Records excerpted from a collection
◇ ◇ ◇ ◇

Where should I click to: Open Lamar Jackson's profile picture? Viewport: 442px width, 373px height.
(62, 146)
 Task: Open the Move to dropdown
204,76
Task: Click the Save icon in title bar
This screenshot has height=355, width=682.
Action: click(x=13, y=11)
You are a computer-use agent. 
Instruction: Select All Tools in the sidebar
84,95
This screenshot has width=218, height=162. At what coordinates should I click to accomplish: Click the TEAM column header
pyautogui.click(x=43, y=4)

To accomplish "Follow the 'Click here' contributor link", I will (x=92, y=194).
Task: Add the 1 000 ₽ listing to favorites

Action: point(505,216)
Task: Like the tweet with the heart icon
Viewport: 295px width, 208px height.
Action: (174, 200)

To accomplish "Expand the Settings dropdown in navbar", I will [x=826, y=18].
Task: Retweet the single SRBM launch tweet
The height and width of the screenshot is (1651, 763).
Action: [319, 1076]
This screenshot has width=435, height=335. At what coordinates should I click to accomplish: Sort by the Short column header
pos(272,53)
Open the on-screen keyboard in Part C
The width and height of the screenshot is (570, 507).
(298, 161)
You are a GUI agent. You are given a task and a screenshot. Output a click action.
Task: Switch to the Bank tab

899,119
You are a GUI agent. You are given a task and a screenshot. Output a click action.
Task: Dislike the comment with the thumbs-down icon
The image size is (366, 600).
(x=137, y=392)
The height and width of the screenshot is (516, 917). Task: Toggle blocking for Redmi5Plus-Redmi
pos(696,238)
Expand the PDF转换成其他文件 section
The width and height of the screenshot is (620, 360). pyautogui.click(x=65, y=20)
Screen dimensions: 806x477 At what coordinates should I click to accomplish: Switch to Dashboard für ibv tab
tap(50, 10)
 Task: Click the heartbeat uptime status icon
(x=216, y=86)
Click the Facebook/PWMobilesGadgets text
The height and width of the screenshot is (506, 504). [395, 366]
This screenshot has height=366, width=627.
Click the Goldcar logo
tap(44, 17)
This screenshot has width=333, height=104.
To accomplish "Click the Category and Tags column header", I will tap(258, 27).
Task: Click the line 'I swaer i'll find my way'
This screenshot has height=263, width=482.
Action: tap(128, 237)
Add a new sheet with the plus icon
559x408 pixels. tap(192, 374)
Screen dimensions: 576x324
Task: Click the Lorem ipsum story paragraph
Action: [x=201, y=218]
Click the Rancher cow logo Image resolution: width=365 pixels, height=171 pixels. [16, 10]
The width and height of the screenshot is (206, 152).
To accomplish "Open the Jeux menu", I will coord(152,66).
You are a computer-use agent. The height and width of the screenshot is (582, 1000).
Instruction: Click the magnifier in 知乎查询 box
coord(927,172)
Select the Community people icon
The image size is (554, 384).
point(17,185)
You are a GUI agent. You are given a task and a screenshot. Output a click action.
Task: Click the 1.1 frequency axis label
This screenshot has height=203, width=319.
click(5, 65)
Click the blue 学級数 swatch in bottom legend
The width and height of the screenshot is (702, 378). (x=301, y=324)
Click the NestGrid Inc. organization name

◇ ◇ ◇ ◇

§ **EXERCISE**: Give back every entry exactly.

§ **TASK RESPONSE**:
Where should I click to: Open Lamar Jackson's profile picture? Viewport: 442px width, 373px height.
(62, 146)
 Task: Open the Move to dropdown
204,76
Task: Click the Save icon in title bar
This screenshot has height=355, width=682.
Action: click(x=13, y=11)
You are a computer-use agent. 
Instruction: Select All Tools in the sidebar
84,95
This screenshot has width=218, height=162. At what coordinates should I click to accomplish: Click the TEAM column header
pyautogui.click(x=43, y=4)

To accomplish "Follow the 'Click here' contributor link", I will (x=92, y=194).
Task: Add the 1 000 ₽ listing to favorites

Action: point(505,216)
Task: Like the tweet with the heart icon
Viewport: 295px width, 208px height.
Action: (174, 200)

To accomplish "Expand the Settings dropdown in navbar", I will [x=826, y=18].
Task: Retweet the single SRBM launch tweet
The height and width of the screenshot is (1651, 763).
Action: [319, 1076]
This screenshot has width=435, height=335. At what coordinates should I click to accomplish: Sort by the Short column header
pos(272,53)
Open the on-screen keyboard in Part C
The width and height of the screenshot is (570, 507).
(298, 161)
You are a GUI agent. You are given a task and a screenshot. Output a click action.
Task: Switch to the Bank tab

899,119
You are a GUI agent. You are given a task and a screenshot. Output a click action.
Task: Dislike the comment with the thumbs-down icon
The image size is (366, 600).
(x=137, y=392)
The height and width of the screenshot is (516, 917). Task: Toggle blocking for Redmi5Plus-Redmi
pos(696,238)
Expand the PDF转换成其他文件 section
The width and height of the screenshot is (620, 360). pyautogui.click(x=65, y=20)
Screen dimensions: 806x477 At what coordinates should I click to accomplish: Switch to Dashboard für ibv tab
tap(50, 10)
 Task: Click the heartbeat uptime status icon
(x=216, y=86)
Click the Facebook/PWMobilesGadgets text
The height and width of the screenshot is (506, 504). [395, 366]
This screenshot has height=366, width=627.
Click the Goldcar logo
tap(44, 17)
This screenshot has width=333, height=104.
To accomplish "Click the Category and Tags column header", I will tap(258, 27).
Task: Click the line 'I swaer i'll find my way'
This screenshot has height=263, width=482.
Action: tap(128, 237)
Add a new sheet with the plus icon
559x408 pixels. tap(192, 374)
Screen dimensions: 576x324
Task: Click the Lorem ipsum story paragraph
Action: [x=201, y=218]
Click the Rancher cow logo Image resolution: width=365 pixels, height=171 pixels. [16, 10]
The width and height of the screenshot is (206, 152).
To accomplish "Open the Jeux menu", I will coord(152,66).
You are a computer-use agent. The height and width of the screenshot is (582, 1000).
Instruction: Click the magnifier in 知乎查询 box
coord(927,172)
Select the Community people icon
The image size is (554, 384).
point(17,185)
You are a GUI agent. You are given a task and a screenshot. Output a click action.
Task: Click the 1.1 frequency axis label
This screenshot has height=203, width=319.
click(5, 65)
Click the blue 学級数 swatch in bottom legend
The width and height of the screenshot is (702, 378). (x=301, y=324)
Click the NestGrid Inc. organization name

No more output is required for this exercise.